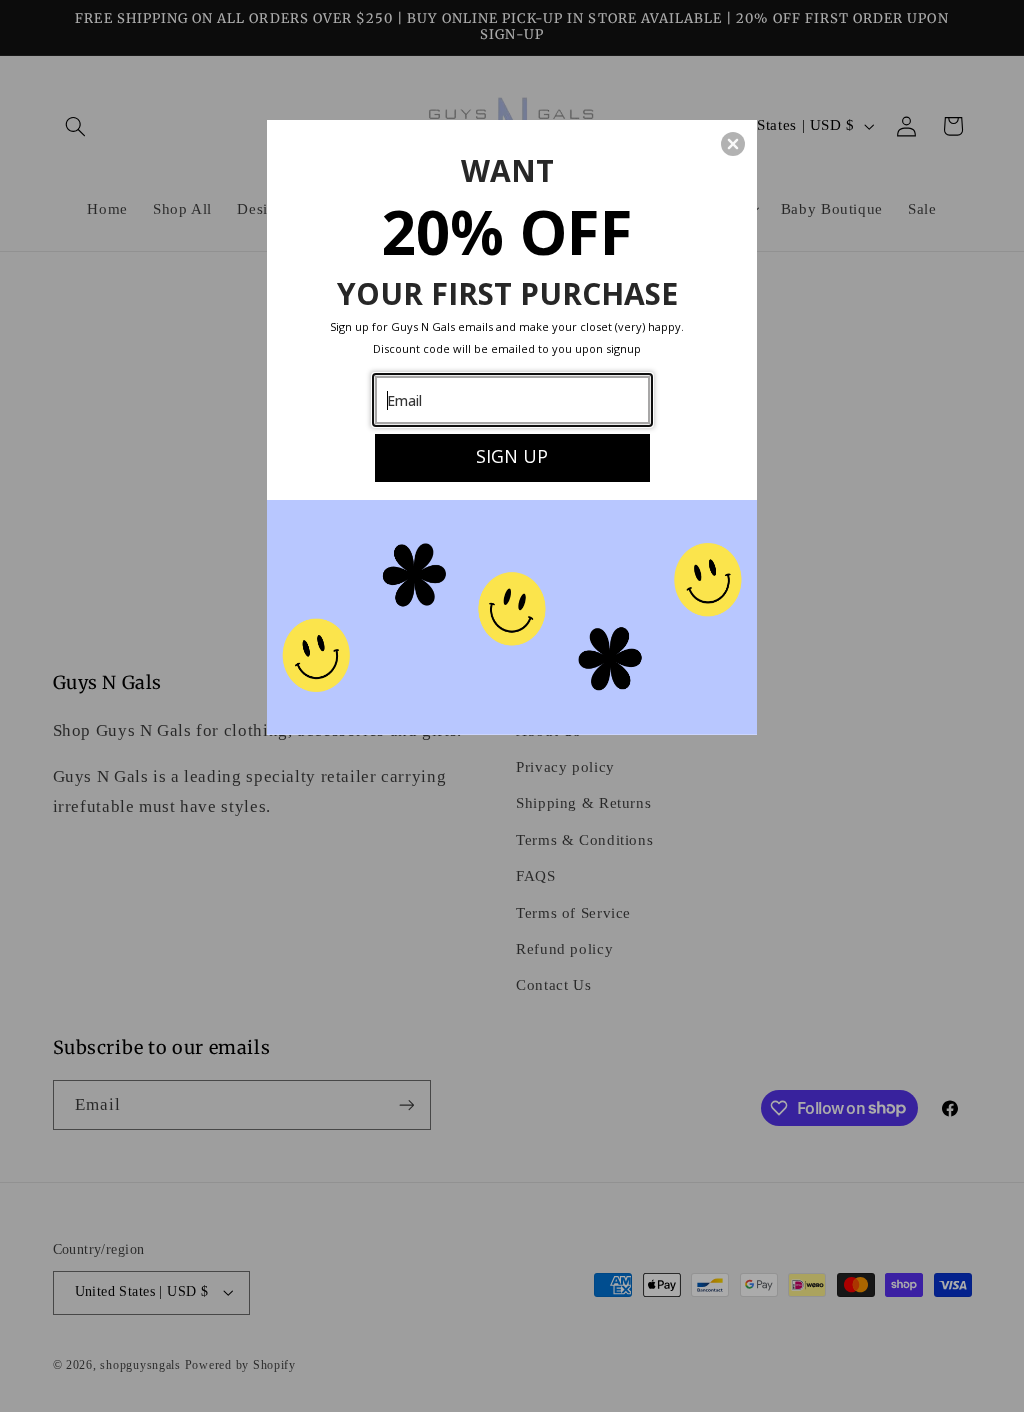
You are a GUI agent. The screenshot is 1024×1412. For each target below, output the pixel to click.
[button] (733, 144)
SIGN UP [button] (512, 456)
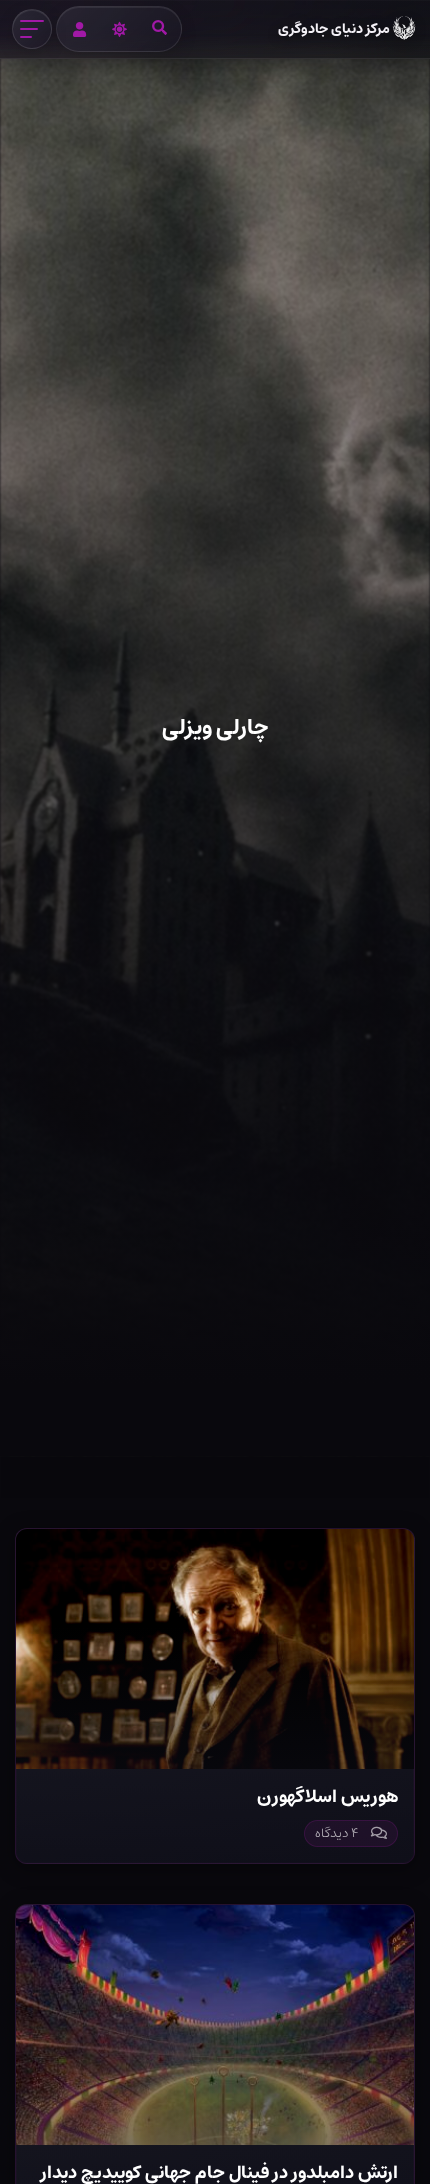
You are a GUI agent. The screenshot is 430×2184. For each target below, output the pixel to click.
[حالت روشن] (119, 29)
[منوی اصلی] (32, 29)
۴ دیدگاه (337, 1833)
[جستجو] (159, 29)
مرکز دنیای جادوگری (334, 29)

* Assigned task
Please print each entry exactly as it stands, without the pictures.

* Your solution
You are a GUI agent. The screenshot is 1024×1412. For each target below, output the pixel to click.
[button] (733, 144)
SIGN UP [button] (512, 456)
You are a GUI agent. The screenshot is 430×2184. For each target below, output the pixel to click.
[حالت روشن] (119, 29)
[منوی اصلی] (32, 29)
۴ دیدگاه (337, 1833)
[جستجو] (159, 29)
مرکز دنیای جادوگری (334, 29)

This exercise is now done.